Quay.io is down right now. The status page won’t admit it, but I have pinged multiple people and found it failing to let me pull images locally, in GitHub Actions, and on my VPS in Europe.

This is very inconvenient, because Quay – being a community service of Red Hat – is the only home for official Docker images of the Keycloak project. And while I have no concrete evidence for this supposition, I really feel like this may be at least partially caused by Red Hat’s recent buy-in on “everything AI”. We have seen this time and again, with Amazon, with Microsoft, with Cloudflare, and with numerous others. Letting AI agents run free on production systems results in outages because they fundamentally cannot reason about why things are configured as they are.

I think AI agents can be quite helpful for automating tasks, but their changes always need to be checked by humans before sent to production. This should go without saying! We keep saying AI will “replace” junior engineers, but we don’t let junior engineers push directly to production. Why would we let AI?

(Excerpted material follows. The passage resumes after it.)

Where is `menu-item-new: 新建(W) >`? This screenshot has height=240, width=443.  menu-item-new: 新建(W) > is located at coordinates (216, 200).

Anyway, Quay’s outage is very annoying because I can’t actually work on our production stack because there’s no other place to retrieve legitimate Keycloak images from. They really should be mirroring them somewhere. There is an entry on Docker Hub, but they aren’t even a verified organisation or “Sponsored OSS”, so I don’t know if that’s even really Keycloak. And the images don’t appear to have an SBOM, so it’s hard to reason about or audit. With all the supply chain attacks going around lately, it’s hard to trust “random” Docker images, even if they do appear to be the actual upstream.

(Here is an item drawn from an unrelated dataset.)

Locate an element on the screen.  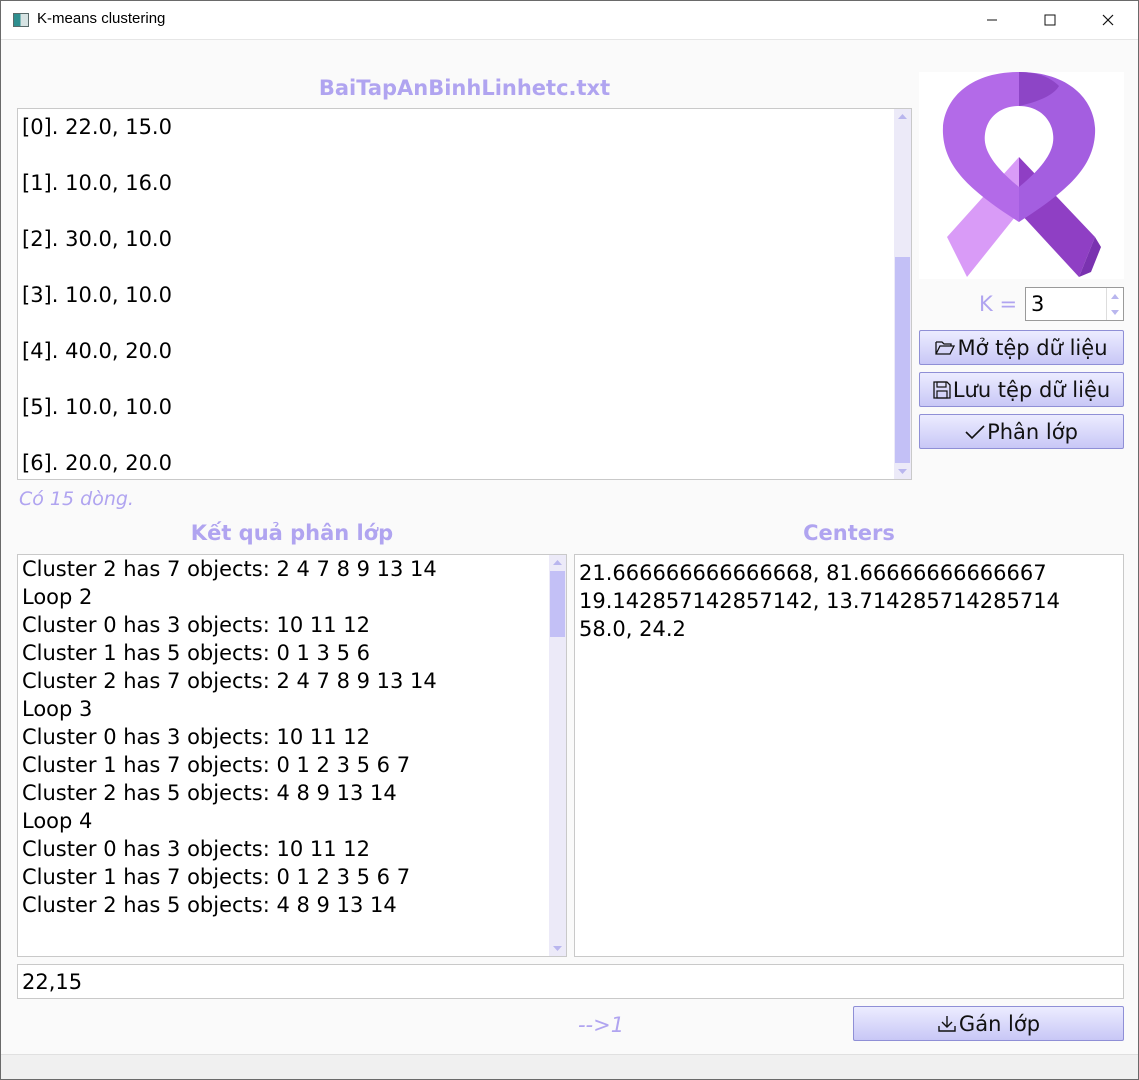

I should note that I still firmly believe that open source projects should self-host, but they should also always have a backup mechanism somewhere. And those backup mechanisms need to be trustworthy and easy to verify as well.

Oh well. The downtime gives me some time to write this blog and go through my work emails, I guess.

Update: it came back up around 01:00 BST, 1.5 hours after this article was written. The incident was also finally logged in their status page, though with a start time a full hour after it actually stopped responding to requests.